WHAT THIS TASK INVOLVES:
Copy out all the lines of the data that hold the word "marzo".

DATA LISTING:
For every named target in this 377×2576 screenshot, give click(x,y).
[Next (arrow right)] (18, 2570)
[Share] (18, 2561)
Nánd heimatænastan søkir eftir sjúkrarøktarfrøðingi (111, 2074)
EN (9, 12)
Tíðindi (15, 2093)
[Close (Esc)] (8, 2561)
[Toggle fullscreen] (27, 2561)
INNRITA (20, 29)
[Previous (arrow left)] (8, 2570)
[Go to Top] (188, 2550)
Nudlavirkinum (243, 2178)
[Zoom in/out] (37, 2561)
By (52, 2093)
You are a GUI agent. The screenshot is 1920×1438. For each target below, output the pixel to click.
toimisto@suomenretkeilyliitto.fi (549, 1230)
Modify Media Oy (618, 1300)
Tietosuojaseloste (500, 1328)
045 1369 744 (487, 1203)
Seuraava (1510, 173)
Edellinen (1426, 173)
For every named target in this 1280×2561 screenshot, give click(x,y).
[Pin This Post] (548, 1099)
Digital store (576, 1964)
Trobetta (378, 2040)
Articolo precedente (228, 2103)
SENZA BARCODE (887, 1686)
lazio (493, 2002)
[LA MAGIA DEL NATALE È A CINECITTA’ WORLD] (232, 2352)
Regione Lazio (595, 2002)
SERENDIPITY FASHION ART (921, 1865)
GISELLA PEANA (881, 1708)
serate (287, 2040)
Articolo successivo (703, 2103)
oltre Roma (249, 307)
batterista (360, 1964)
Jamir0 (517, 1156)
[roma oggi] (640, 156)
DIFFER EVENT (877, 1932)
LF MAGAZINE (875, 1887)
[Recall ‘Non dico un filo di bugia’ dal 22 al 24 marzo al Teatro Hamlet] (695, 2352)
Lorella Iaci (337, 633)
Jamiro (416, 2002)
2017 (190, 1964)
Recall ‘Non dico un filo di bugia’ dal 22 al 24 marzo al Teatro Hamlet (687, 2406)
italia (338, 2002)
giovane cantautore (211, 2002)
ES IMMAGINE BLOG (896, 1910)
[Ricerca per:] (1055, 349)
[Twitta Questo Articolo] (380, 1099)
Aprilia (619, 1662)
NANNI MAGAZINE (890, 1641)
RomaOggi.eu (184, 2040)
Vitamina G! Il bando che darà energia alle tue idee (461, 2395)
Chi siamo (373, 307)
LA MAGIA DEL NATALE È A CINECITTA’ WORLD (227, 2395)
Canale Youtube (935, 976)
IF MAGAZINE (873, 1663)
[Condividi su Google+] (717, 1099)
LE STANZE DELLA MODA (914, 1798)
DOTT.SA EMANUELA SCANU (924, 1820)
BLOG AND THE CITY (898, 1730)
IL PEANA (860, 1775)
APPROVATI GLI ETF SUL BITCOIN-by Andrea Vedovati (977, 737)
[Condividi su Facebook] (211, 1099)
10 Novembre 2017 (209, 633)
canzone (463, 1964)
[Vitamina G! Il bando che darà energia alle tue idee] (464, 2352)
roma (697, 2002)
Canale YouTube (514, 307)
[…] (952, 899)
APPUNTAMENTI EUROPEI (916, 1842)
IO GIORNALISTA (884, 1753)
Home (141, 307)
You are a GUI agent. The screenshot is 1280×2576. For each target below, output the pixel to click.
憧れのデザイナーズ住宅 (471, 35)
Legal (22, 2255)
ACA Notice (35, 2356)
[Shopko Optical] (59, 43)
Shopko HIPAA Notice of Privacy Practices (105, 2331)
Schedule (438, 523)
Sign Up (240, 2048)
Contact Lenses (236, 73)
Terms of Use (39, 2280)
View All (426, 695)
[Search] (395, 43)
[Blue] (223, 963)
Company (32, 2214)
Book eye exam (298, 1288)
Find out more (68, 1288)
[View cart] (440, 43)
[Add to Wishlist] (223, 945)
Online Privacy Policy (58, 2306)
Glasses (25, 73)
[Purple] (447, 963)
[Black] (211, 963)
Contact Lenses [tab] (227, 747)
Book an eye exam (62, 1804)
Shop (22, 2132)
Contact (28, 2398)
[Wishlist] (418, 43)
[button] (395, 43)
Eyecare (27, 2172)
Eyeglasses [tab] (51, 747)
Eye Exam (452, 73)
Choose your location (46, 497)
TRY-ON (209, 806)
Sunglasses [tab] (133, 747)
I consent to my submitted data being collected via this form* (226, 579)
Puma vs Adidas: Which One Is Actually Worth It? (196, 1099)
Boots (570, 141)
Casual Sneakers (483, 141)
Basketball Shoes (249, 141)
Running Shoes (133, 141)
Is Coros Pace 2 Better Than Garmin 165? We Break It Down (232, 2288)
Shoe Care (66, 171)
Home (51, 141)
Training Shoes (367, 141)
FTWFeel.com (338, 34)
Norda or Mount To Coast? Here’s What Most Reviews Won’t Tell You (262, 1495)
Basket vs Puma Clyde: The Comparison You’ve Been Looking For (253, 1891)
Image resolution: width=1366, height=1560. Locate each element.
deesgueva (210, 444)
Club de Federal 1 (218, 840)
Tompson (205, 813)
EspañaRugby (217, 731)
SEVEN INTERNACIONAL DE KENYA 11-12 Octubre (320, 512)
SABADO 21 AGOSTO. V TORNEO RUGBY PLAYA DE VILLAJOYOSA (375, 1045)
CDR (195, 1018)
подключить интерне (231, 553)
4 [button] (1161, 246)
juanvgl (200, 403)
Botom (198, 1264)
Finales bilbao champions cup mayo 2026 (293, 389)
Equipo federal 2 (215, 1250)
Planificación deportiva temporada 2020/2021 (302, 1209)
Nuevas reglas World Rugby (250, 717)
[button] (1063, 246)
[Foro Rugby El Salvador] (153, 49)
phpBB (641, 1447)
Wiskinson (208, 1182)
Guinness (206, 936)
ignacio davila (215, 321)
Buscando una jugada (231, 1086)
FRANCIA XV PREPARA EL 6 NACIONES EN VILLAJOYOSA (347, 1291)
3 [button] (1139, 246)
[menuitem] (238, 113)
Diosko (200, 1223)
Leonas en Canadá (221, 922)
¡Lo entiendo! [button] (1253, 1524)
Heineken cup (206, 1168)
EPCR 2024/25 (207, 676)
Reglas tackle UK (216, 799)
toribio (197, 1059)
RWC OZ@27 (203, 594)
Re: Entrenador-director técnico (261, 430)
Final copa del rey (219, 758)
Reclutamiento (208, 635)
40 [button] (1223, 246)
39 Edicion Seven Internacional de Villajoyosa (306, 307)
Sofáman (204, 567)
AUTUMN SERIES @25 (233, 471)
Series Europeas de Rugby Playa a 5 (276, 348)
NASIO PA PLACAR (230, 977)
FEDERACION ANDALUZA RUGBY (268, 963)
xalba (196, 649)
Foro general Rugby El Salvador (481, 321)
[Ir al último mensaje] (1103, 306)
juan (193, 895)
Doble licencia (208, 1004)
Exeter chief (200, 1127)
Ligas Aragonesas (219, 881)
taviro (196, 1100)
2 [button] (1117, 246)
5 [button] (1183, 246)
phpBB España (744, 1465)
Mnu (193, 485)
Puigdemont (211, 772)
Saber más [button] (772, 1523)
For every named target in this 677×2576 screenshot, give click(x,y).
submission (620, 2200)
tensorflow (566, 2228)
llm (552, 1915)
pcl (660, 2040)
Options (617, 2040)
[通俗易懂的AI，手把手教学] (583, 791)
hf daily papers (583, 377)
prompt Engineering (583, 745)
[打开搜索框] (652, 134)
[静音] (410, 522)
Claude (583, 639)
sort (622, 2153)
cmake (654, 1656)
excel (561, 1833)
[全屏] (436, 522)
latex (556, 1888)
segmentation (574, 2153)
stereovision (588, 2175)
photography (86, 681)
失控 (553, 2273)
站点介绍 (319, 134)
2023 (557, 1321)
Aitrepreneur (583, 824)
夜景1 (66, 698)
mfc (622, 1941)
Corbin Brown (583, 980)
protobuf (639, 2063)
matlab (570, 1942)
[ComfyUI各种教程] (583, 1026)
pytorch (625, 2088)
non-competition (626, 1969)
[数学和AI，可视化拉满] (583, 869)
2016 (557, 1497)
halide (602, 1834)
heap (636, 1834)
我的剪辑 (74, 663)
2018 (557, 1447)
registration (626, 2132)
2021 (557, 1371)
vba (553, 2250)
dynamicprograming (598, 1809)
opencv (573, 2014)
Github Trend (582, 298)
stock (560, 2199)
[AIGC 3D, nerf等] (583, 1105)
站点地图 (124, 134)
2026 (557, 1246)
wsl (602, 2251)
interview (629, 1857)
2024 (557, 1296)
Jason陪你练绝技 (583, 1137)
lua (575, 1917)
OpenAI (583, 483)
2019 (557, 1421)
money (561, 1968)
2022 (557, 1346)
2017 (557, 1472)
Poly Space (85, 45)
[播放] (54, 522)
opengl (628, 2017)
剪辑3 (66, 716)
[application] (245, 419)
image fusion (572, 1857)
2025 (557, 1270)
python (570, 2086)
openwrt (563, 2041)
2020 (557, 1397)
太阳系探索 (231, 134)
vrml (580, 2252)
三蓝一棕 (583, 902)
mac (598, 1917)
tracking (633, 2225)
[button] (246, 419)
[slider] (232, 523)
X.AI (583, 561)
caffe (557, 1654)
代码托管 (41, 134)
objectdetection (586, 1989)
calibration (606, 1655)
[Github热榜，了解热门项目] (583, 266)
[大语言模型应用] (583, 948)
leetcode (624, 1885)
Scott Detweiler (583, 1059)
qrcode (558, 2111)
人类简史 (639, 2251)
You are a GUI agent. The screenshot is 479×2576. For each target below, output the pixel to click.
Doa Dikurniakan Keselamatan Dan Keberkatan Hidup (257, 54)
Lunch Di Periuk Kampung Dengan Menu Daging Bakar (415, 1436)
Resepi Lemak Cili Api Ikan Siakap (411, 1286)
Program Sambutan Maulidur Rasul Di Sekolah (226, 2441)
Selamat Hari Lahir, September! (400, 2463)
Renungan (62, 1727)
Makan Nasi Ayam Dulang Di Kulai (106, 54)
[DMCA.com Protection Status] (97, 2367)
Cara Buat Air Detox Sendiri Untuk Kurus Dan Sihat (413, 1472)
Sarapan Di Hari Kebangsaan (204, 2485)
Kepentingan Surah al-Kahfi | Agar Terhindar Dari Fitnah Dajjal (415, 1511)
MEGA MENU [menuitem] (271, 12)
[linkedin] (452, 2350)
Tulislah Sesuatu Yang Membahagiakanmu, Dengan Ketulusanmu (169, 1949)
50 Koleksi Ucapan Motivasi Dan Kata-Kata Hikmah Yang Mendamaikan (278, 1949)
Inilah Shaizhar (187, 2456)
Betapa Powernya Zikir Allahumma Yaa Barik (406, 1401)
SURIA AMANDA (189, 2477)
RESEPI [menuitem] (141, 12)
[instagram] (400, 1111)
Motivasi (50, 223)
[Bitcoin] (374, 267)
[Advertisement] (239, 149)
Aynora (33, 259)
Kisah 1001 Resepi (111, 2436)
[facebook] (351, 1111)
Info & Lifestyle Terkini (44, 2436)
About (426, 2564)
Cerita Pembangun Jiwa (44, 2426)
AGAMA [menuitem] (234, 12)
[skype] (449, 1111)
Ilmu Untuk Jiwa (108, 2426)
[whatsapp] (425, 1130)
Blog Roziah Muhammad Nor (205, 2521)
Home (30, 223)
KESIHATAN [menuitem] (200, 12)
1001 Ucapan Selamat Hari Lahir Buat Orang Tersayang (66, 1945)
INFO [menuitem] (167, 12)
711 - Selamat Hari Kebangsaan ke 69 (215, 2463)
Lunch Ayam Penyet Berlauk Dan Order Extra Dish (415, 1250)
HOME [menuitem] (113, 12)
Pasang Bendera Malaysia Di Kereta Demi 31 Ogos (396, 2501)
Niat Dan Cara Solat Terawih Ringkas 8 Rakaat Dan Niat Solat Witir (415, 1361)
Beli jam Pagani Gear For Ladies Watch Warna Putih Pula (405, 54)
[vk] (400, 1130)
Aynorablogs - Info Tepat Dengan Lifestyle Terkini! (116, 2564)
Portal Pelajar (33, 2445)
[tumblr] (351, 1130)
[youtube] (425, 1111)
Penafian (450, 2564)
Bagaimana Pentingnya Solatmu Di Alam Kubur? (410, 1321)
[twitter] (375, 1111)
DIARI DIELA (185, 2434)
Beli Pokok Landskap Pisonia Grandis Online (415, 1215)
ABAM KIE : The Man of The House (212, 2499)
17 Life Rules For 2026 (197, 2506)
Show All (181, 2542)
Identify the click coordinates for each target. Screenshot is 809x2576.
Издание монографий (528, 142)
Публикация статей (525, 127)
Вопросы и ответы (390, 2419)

RESPONSE BELOW:
[Recall ‘Non dico un filo di bugia’ dal 22 al 24 marzo al Teatro Hamlet] (695, 2352)
Recall ‘Non dico un filo di bugia’ dal 22 al 24 marzo al Teatro Hamlet (687, 2406)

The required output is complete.